Data extract |
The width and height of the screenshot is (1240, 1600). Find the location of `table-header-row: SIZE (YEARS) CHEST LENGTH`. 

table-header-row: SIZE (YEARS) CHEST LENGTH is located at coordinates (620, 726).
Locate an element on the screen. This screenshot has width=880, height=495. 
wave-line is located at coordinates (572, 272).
--
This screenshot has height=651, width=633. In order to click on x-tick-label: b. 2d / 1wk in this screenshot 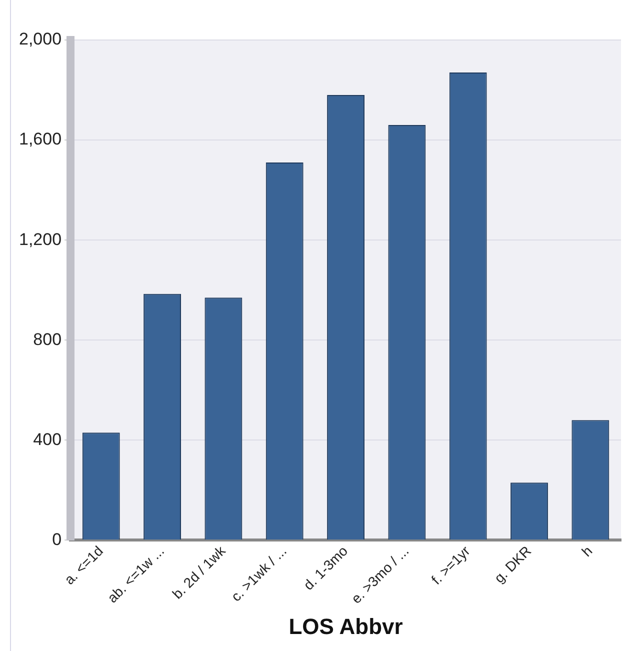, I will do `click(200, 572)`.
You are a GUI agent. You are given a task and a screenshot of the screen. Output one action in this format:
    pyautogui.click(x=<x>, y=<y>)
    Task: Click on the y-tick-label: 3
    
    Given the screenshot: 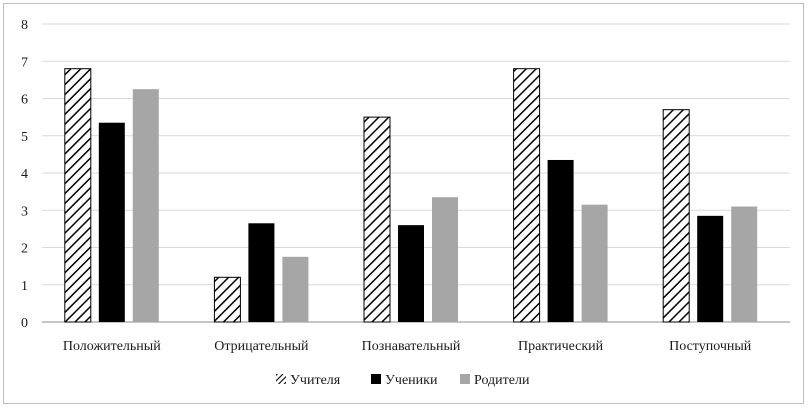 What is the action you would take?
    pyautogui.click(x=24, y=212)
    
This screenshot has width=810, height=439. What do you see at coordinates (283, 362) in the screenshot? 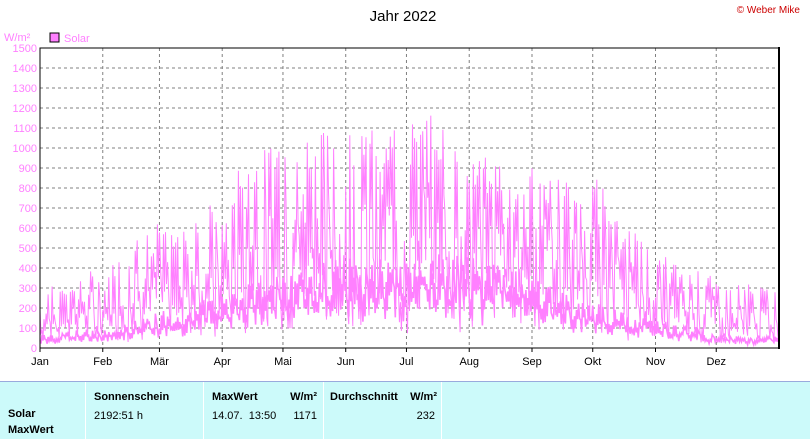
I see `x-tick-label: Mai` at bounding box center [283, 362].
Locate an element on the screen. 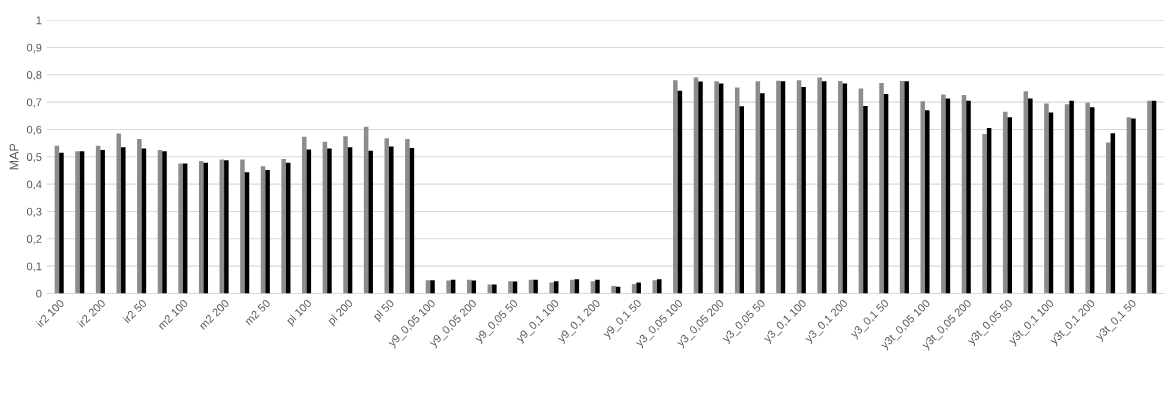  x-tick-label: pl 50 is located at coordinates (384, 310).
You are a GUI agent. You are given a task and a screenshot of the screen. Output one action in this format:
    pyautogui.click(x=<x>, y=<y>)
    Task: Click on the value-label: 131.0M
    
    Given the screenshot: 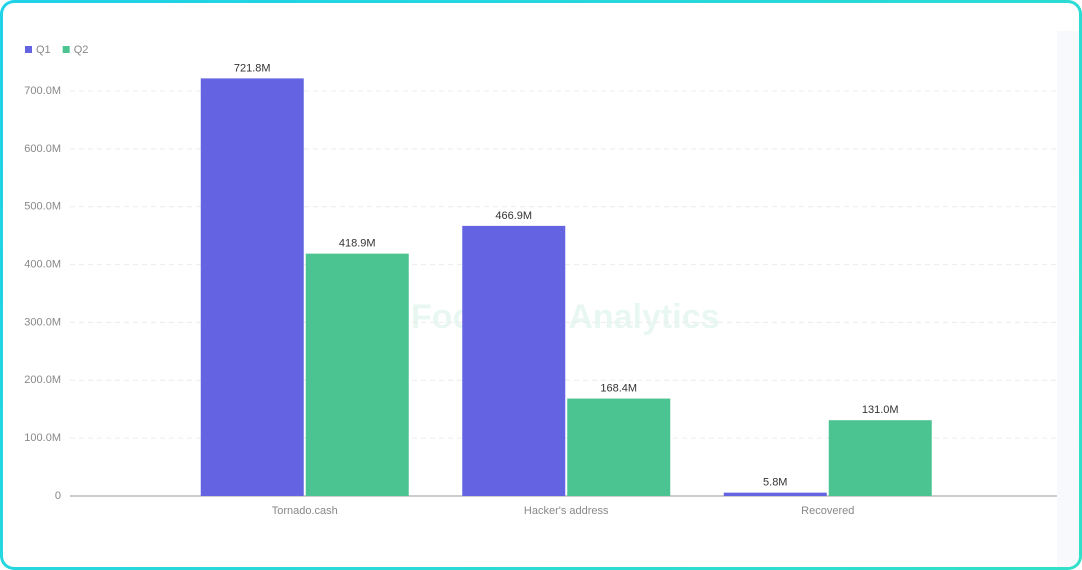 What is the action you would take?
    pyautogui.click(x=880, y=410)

Required action | Copy word for word the lines starting with the one that contains "Locate an element on the screen. This" and going on through the one that contains "wave-line is located".

Task output |
Locate an element on the screen. This screenshot has width=880, height=495. 
wave-line is located at coordinates (572, 272).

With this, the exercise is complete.